**Excerpt to read:**

################

The guidance comprises 8.3-million to 8.9-million ounces of silver output from the Terronera, Guanaceví and Kolpa mines, as well as gold output from Terronera and Guanaceví of between 46 000 oz and 48 000 oz.

The prior-year guidance did not include Terronera or Kolpa, but did include the Bolañitos mine, the sale of which closed last week. Compared with Terronera, Bolañitos has a higher proportion of gold production and lower cash costs net of by-product credits, while Kolpa produces minimal gold but benefits from by-product credits from lead, zinc and copper.

For 2026, consolidated cash costs, net of by-product credits, are projected at $12/oz to $13/oz of payable silver, while consolidated all-in sustaining costs (AISC) are estimated at $27/oz to $28/oz. On a per-ounce basis, cash costs are expected to decline year-on-year, driven by higher silver production and stronger assumed prices for gold and base metals, partially offset by lower gold output. AISC are expected to be slightly higher than in 2025 owing to increased sustaining mine development at Terronera during its first full year of operation, post-acquisition capital at Kolpa and increased exploration across the portfolio.

################

**Raw data:**
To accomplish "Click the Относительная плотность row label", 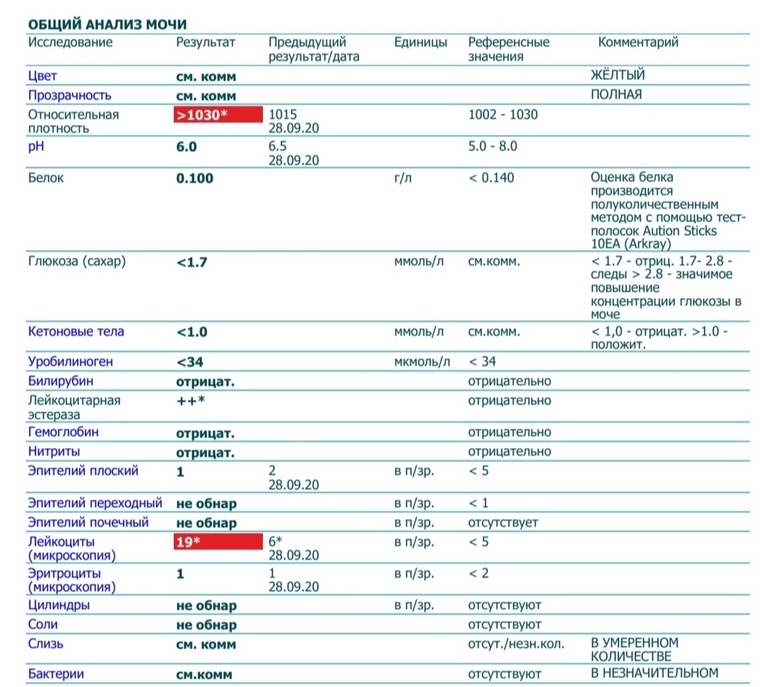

################

**Written problem:**
Do these statements agree with the silver guidance excerpt? For each, answer yes or no and quote the deciding words from the excerpt.
1. The prior-year guidance included the Bolañitos mine.
2. Kolpa produces a large amount of gold.
3. All-in sustaining costs are expected to be lower in 2026 than in 2025.
The material above isn't needed for this.

**Finished answer:**
1. Yes: "did include the Bolañitos mine"
2. No: "Kolpa produces minimal gold"
3. No: "AISC are expected to be slightly higher than in 2025"